Highlights from the recent gathering of the American Association of Diabetes Educators, which met August 12-15, 2016, in San Diego, California.
The annual meeting of the American Association of Diabetes Educators (AADE), held August 12-15, 2016, in San Diego, California, was a visit to the front lines of this country’s fight against chronic disease. This gathering of dietitians, nurses, certified diabetes educators (CDEs) and other professionals produced a real-world picture of how hard it is to change behavior, and how payment reform is unfolding. Here are 5 takeaways from the meeting:
1. AADE will be a major force in delivering the Diabetes Prevention Program (DPP). The announcement that Medicare plans to pay for the DPP come January 2018 didn’t take the AADE by surprise—the group has been working with CDC since 2012 to set up 44 grant-funded sites to advance the program. AADE envisions tapping the network of 3500 sites that deliver diabetes self-management education to bring DPP to many of the estimated 86 million who have prediabetes.
2. Diabetes educators are greatly affected by payment reform. Because improvements in blood pressure, cholesterol, and glycated hemoglobin are ground zero for how well an accountable care organization meets quality benchmarks, diabetes educators have no choice but to be foot soldiers in the movement. But they say not everything is within their control, and that physicians should be more mindful of medication costs to improve adherence.
3. They are embracing their role in care coordination. Multiple sessions at AADE offered practical advice on how health systems and health plans can use diabetes educators in care coordination. Speakers showed how educators are ideally suited to address barriers to attending appointments and social factors that affect patient health.
4. Partnerships with primary care physicians are the next big thing.
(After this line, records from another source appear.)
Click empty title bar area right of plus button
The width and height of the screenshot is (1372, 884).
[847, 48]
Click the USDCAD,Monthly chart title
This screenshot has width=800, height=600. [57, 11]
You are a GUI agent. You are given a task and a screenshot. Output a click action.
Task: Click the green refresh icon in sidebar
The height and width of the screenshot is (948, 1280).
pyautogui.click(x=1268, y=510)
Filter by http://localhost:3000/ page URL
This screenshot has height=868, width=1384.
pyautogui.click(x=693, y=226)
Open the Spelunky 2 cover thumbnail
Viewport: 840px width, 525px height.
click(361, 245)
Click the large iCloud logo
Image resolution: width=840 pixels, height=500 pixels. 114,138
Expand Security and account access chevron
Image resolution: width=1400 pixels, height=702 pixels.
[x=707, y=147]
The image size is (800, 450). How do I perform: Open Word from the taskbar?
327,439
New payment models will demand that primary care practices do more to treat diabetes aggressively, and CDEs can offer a solution. One leading endocrinologist presented a study that showed CDEs who consult with an endocrinologist while embedded in primary care practices produce outcomes “better than any new drug.”
5. The eternal question: how do we get paid? Questions of how to bill for what diabetes educators do came up repeatedly, and it seems there’s a lot care that’s given without compensation. For example, AADE’s Director of Prevention Joanna Craver DiBenedetto presented survey results that showed 80% of the members are doing some type of preventive service already, but only 0.4% are being reimbursed.